Entries taken from a collection

● ● ● ● ● ● ●

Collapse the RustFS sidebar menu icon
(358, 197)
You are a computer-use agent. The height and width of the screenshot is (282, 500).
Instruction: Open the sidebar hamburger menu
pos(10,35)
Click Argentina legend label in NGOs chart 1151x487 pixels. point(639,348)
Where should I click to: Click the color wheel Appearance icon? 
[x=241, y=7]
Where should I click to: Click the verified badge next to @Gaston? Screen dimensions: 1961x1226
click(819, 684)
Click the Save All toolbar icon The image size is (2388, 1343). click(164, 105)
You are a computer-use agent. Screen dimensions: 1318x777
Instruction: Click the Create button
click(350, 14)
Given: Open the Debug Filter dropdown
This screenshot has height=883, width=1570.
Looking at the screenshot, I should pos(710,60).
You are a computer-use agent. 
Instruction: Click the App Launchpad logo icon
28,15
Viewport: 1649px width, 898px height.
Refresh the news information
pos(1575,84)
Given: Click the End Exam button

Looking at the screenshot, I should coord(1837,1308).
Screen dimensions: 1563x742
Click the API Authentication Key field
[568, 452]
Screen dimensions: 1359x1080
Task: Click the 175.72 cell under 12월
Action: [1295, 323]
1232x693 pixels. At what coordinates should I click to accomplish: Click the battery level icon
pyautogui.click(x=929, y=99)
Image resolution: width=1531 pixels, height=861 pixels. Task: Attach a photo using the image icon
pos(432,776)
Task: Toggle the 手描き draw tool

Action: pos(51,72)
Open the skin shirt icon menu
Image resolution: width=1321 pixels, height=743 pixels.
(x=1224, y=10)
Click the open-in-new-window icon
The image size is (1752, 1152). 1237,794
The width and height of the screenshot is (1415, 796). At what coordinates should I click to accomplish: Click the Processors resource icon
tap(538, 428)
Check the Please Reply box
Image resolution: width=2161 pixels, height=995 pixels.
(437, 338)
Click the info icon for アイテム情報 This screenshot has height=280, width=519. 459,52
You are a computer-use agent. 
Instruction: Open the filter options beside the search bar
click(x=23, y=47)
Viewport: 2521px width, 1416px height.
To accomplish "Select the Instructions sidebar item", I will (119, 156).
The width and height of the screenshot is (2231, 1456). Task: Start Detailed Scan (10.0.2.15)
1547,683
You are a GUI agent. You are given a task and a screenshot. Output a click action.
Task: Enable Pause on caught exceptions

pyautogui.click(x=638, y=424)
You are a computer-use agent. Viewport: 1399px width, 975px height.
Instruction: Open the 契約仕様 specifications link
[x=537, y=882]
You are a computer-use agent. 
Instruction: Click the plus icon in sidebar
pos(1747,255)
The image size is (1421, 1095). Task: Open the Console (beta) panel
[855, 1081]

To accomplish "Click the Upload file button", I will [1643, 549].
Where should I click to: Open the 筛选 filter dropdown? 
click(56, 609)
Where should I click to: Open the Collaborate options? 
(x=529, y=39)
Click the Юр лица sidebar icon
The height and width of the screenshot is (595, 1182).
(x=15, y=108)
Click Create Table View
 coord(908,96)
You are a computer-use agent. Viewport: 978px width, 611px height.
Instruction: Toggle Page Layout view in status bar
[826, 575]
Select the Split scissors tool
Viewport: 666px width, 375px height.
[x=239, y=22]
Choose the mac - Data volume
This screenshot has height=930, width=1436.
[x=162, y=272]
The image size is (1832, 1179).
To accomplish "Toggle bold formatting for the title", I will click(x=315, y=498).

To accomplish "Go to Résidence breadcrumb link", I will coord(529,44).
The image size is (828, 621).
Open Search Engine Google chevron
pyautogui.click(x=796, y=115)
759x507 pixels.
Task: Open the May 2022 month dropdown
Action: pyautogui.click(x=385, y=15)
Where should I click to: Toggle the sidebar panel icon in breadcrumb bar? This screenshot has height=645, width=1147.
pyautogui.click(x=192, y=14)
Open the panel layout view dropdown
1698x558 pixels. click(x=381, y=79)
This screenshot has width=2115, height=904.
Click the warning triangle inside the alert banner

● ● ● ● ● ● ●

» Aim of the task
Write out the data again, exactly and in full.

» Answer
Collapse the RustFS sidebar menu icon
(358, 197)
You are a computer-use agent. The height and width of the screenshot is (282, 500).
Instruction: Open the sidebar hamburger menu
pos(10,35)
Click Argentina legend label in NGOs chart 1151x487 pixels. point(639,348)
Where should I click to: Click the color wheel Appearance icon? 
[x=241, y=7]
Where should I click to: Click the verified badge next to @Gaston? Screen dimensions: 1961x1226
click(819, 684)
Click the Save All toolbar icon The image size is (2388, 1343). click(164, 105)
You are a computer-use agent. Screen dimensions: 1318x777
Instruction: Click the Create button
click(350, 14)
Given: Open the Debug Filter dropdown
This screenshot has height=883, width=1570.
Looking at the screenshot, I should pos(710,60).
You are a computer-use agent. 
Instruction: Click the App Launchpad logo icon
28,15
Viewport: 1649px width, 898px height.
Refresh the news information
pos(1575,84)
Given: Click the End Exam button

Looking at the screenshot, I should coord(1837,1308).
Screen dimensions: 1563x742
Click the API Authentication Key field
[568, 452]
Screen dimensions: 1359x1080
Task: Click the 175.72 cell under 12월
Action: [1295, 323]
1232x693 pixels. At what coordinates should I click to accomplish: Click the battery level icon
pyautogui.click(x=929, y=99)
Image resolution: width=1531 pixels, height=861 pixels. Task: Attach a photo using the image icon
pos(432,776)
Task: Toggle the 手描き draw tool

Action: pos(51,72)
Open the skin shirt icon menu
Image resolution: width=1321 pixels, height=743 pixels.
(x=1224, y=10)
Click the open-in-new-window icon
The image size is (1752, 1152). 1237,794
The width and height of the screenshot is (1415, 796). At what coordinates should I click to accomplish: Click the Processors resource icon
tap(538, 428)
Check the Please Reply box
Image resolution: width=2161 pixels, height=995 pixels.
(437, 338)
Click the info icon for アイテム情報 This screenshot has height=280, width=519. 459,52
You are a computer-use agent. 
Instruction: Open the filter options beside the search bar
click(x=23, y=47)
Viewport: 2521px width, 1416px height.
To accomplish "Select the Instructions sidebar item", I will (119, 156).
The width and height of the screenshot is (2231, 1456). Task: Start Detailed Scan (10.0.2.15)
1547,683
You are a GUI agent. You are given a task and a screenshot. Output a click action.
Task: Enable Pause on caught exceptions

pyautogui.click(x=638, y=424)
You are a computer-use agent. Viewport: 1399px width, 975px height.
Instruction: Open the 契約仕様 specifications link
[x=537, y=882]
You are a computer-use agent. 
Instruction: Click the plus icon in sidebar
pos(1747,255)
The image size is (1421, 1095). Task: Open the Console (beta) panel
[855, 1081]

To accomplish "Click the Upload file button", I will [1643, 549].
Where should I click to: Open the 筛选 filter dropdown? 
click(56, 609)
Where should I click to: Open the Collaborate options? 
(x=529, y=39)
Click the Юр лица sidebar icon
The height and width of the screenshot is (595, 1182).
(x=15, y=108)
Click Create Table View
 coord(908,96)
You are a computer-use agent. Viewport: 978px width, 611px height.
Instruction: Toggle Page Layout view in status bar
[826, 575]
Select the Split scissors tool
Viewport: 666px width, 375px height.
[x=239, y=22]
Choose the mac - Data volume
This screenshot has height=930, width=1436.
[x=162, y=272]
The image size is (1832, 1179).
To accomplish "Toggle bold formatting for the title", I will click(x=315, y=498).

To accomplish "Go to Résidence breadcrumb link", I will coord(529,44).
The image size is (828, 621).
Open Search Engine Google chevron
pyautogui.click(x=796, y=115)
759x507 pixels.
Task: Open the May 2022 month dropdown
Action: pyautogui.click(x=385, y=15)
Where should I click to: Toggle the sidebar panel icon in breadcrumb bar? This screenshot has height=645, width=1147.
pyautogui.click(x=192, y=14)
Open the panel layout view dropdown
1698x558 pixels. click(x=381, y=79)
This screenshot has width=2115, height=904.
Click the warning triangle inside the alert banner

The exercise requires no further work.